On the "no hand send" for the retired memory birds: I used to "always" put a hand down for all memory birds with Bus. I stopped this when coached to avoid it in Summer of 2009 at a workshop in Montello. 

We were urged to not use a hand on memory birds, in general, unless it was to drive the dog deep. In both of the retired marks we ran, they were plopping right out in a "want to go to" spot (in my opinion). I did not want to drive the dog deep, due to the location of the marks and the fact that there were roads behind the marks. (and no, there is no fence between the mark and that busy road - to answer someone who mentioned that)

I also realize that "golf course marks" are not the sort of thing that's going to help us hammer All Age work. I do try to use that setting to work on concepts like retired mark mechanics and head swinging. 

Now to just slow down and not rush!

Violet was on the truck. Since Rosie came along, Vi has decided bumpers are for nerds. Give Violet a mole or a mouse and she's game-on. In the absence of a rodent, a UPS driver or Schwann's man will do . (just kidding  )


----------



## Chris Atkinson (Jan 3, 2003)

BonMallari said:


> Thanks for answering Ted, I just wanted some clarification, Clint tells me I stand too far back too, he prefers the front shoulder like you do too..but in full disclosure, I know that only the first picture with Clint was a blind, the second set of pictures were all marks from the last series at RRiver, and I cant remember if the pics of Don,KJ and Charli were blinds or marks


 
I liked the first set too. Like Susan wrote, I'd imagine some of this is all in what the dog and handler do as a matter of consistency. For me personally, if I had my dog out in front like photo set #2, I personally would feel out of control. I would feel like I'd set the dog up with a creep before we ever even got the first bird thrown. 

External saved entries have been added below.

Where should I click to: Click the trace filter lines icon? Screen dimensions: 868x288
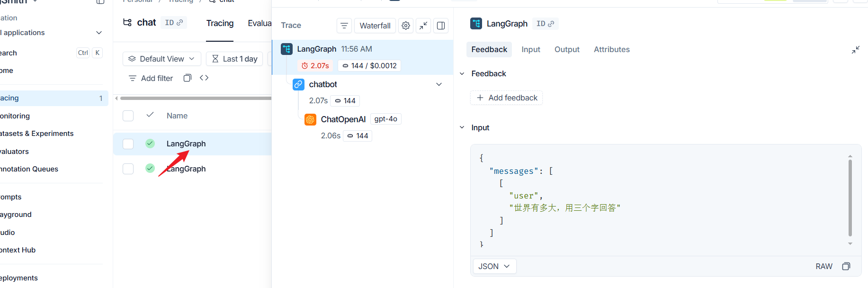point(344,26)
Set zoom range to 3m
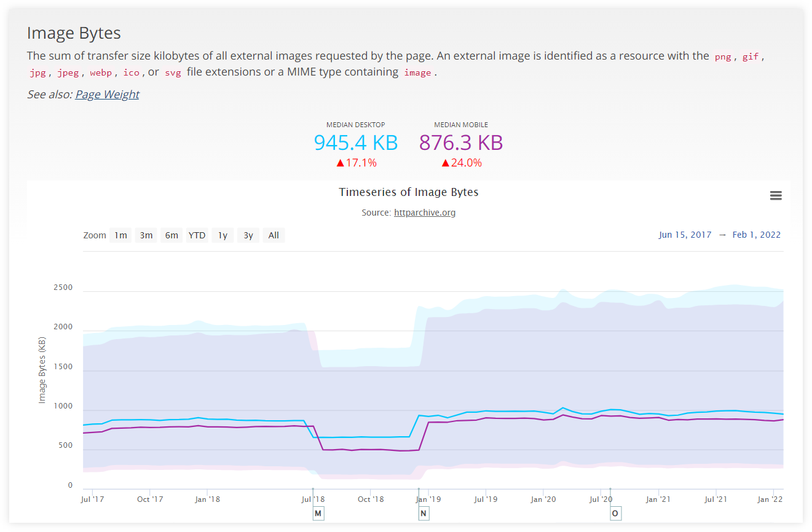Screen dimensions: 812x532 (x=146, y=235)
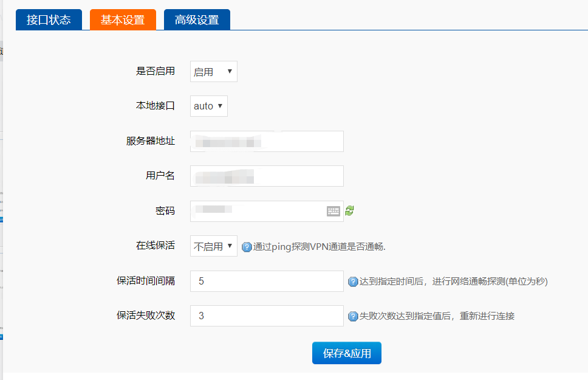Click the 保活失败次数 field showing 3
588x380 pixels.
click(267, 316)
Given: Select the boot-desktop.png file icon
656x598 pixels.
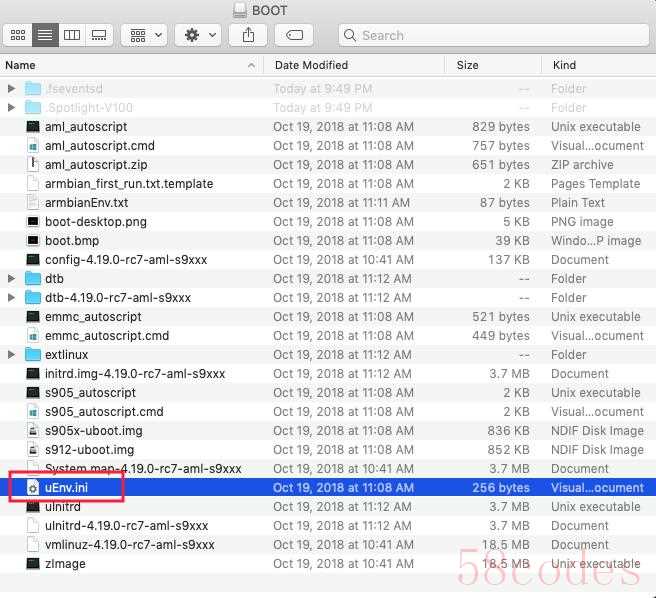Looking at the screenshot, I should point(33,222).
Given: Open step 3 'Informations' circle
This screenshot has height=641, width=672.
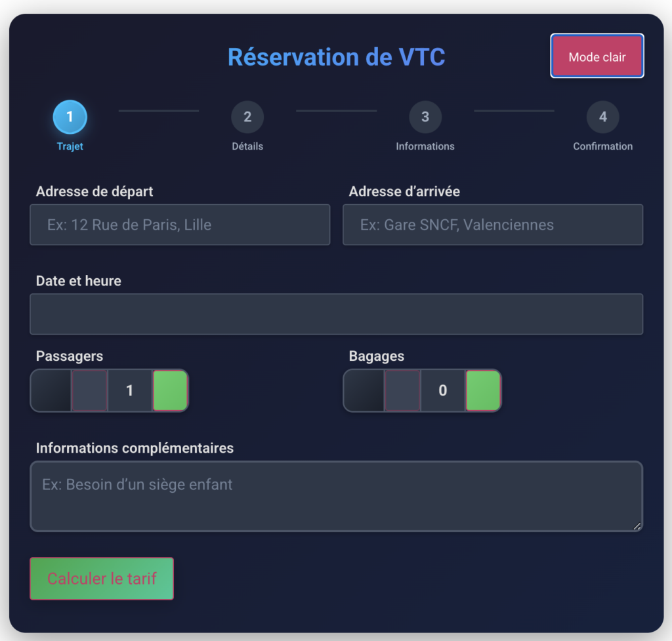Looking at the screenshot, I should (x=425, y=117).
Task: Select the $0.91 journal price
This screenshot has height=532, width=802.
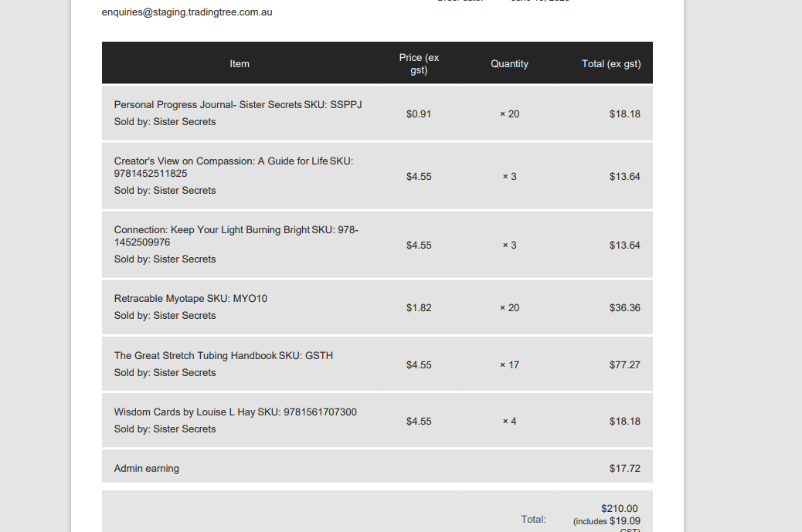Action: coord(419,114)
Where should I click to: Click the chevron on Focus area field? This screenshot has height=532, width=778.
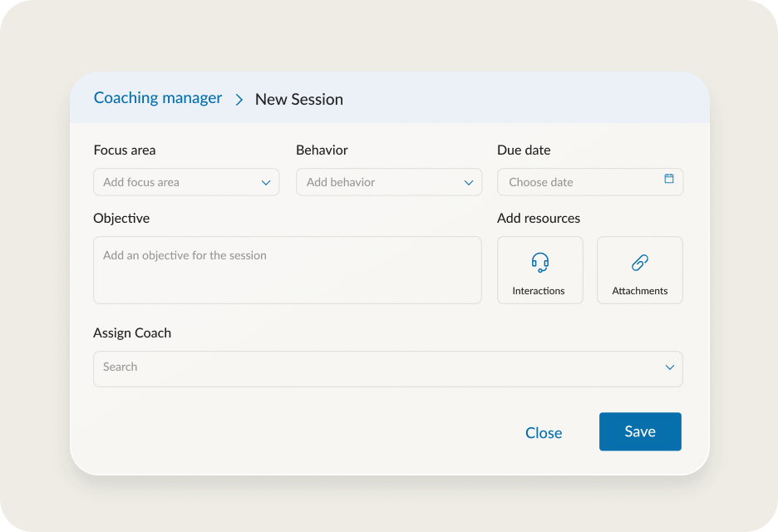pyautogui.click(x=267, y=181)
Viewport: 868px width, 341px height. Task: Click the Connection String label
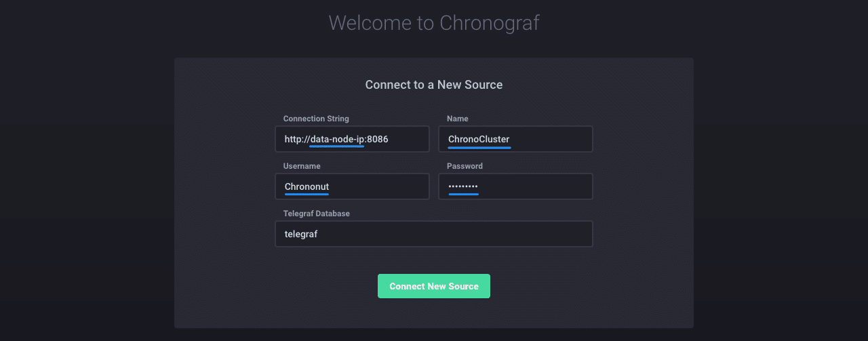click(316, 119)
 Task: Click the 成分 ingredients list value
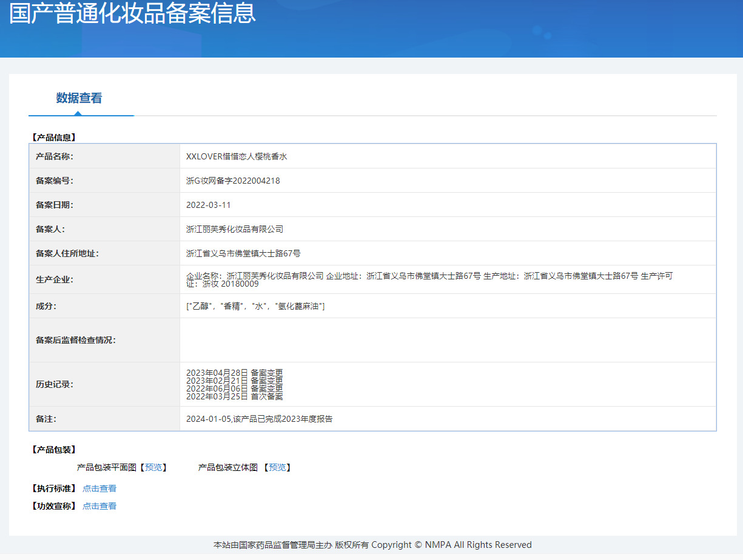pyautogui.click(x=255, y=307)
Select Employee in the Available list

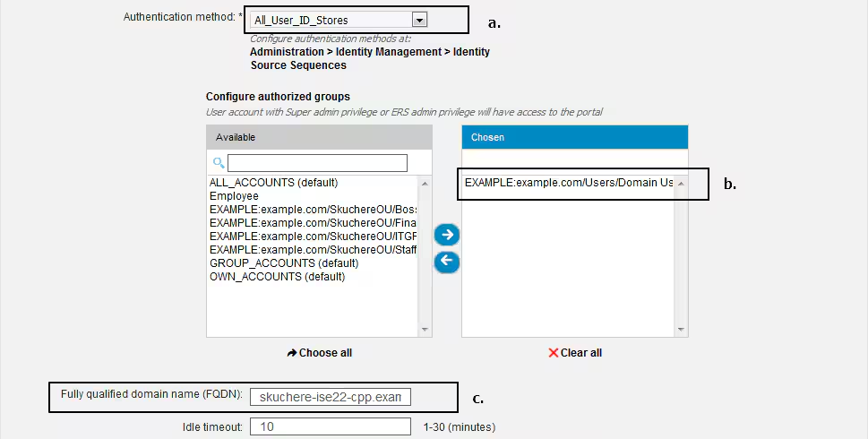[234, 196]
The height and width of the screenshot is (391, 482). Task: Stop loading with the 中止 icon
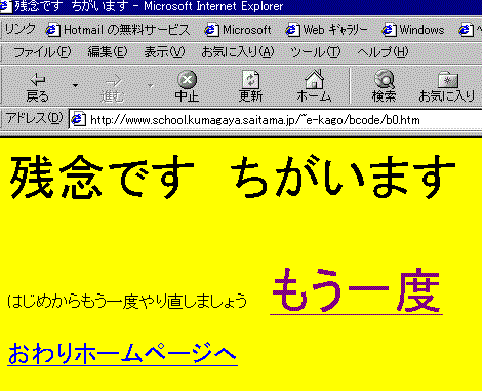click(187, 79)
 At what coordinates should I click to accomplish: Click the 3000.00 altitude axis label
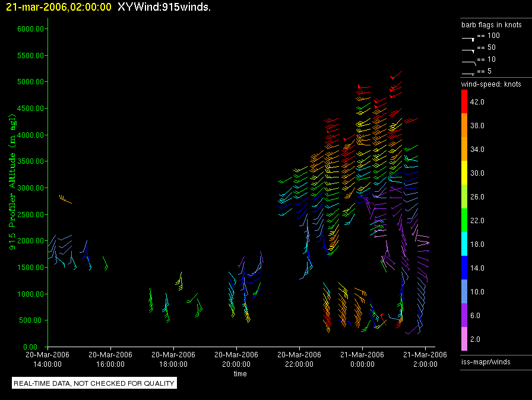[x=30, y=188]
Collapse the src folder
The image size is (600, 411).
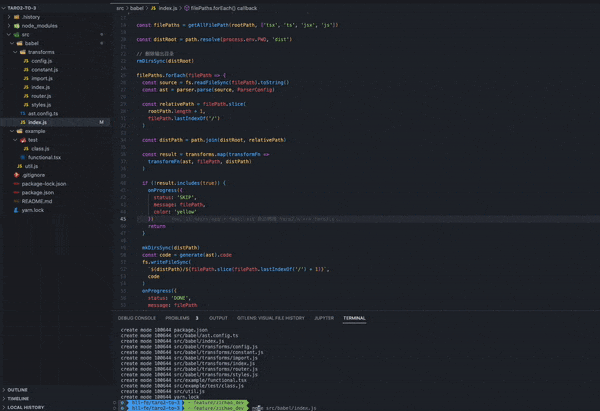point(9,34)
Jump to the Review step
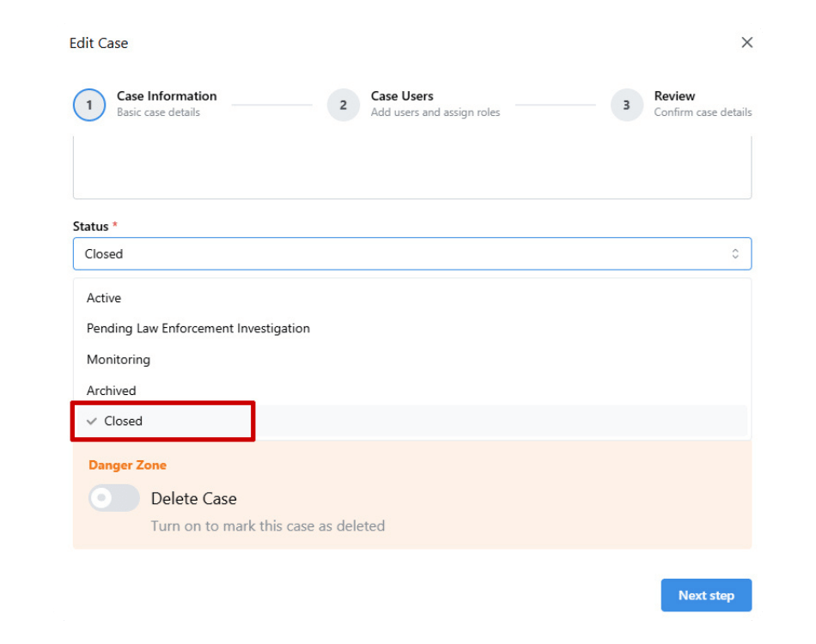Viewport: 816px width, 644px height. (675, 96)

I figure I'm going to be more calm and better help run the series with the dog if I'm comfortable and not feeling out of place. To me, being that far back on the dog would feel out of place. 

I do appreciate all folks' commentary though!

Thanks for posting the example pics Bon!

Chris


----------



## Aussie (Jan 4, 2003)

Chris, nice butt!! Nice bus(s) too.


----------



## Chris Atkinson (Jan 3, 2003)

Aussie said:


> Chris, nice butt!! Nice bus(s) too.


Haha! Thanks.  ;-)


----------



## kjrice (May 19, 2003)

I look forward to Rosie's FF sessions.


----------



## kjrice (May 19, 2003)

BonMallari said:


> Thanks for answering Ted, I just wanted some clarification, Clint tells me I stand too far back too, he prefers the front shoulder like you do too..but in full disclosure, I know that only the first picture with Clint was a blind, the second set of pictures were all marks from the last series at RRiver, and I cant remember if the pics of Don,KJ and Charli were blinds or marks


Since that picture (a year ago), I have moved up and prefer it for the reason stated by Ted. I think my dog responds better to subtle movements and I have more control. I believe Hillmann stated "toes to nose" in his video. With my size 14 clod-hoppers, it puts me at the shoulder. It seems like the bigger, louder movements needed, from standing back, take away from a dog's focus.


----------



## BonMallari (Feb 7, 2008)

kjrice said:


> Since that picture (a year ago), I have moved up and prefer it for the reason stated by Ted. I think my dog responds better to subtle movements and I have more control. I believe Hillmann stated "toes to nose" in his video. With my size 14 clod-hoppers, it puts me at the shoulder. It seems like the bigger, louder movements needed, from standing back, take away from a dog's focus.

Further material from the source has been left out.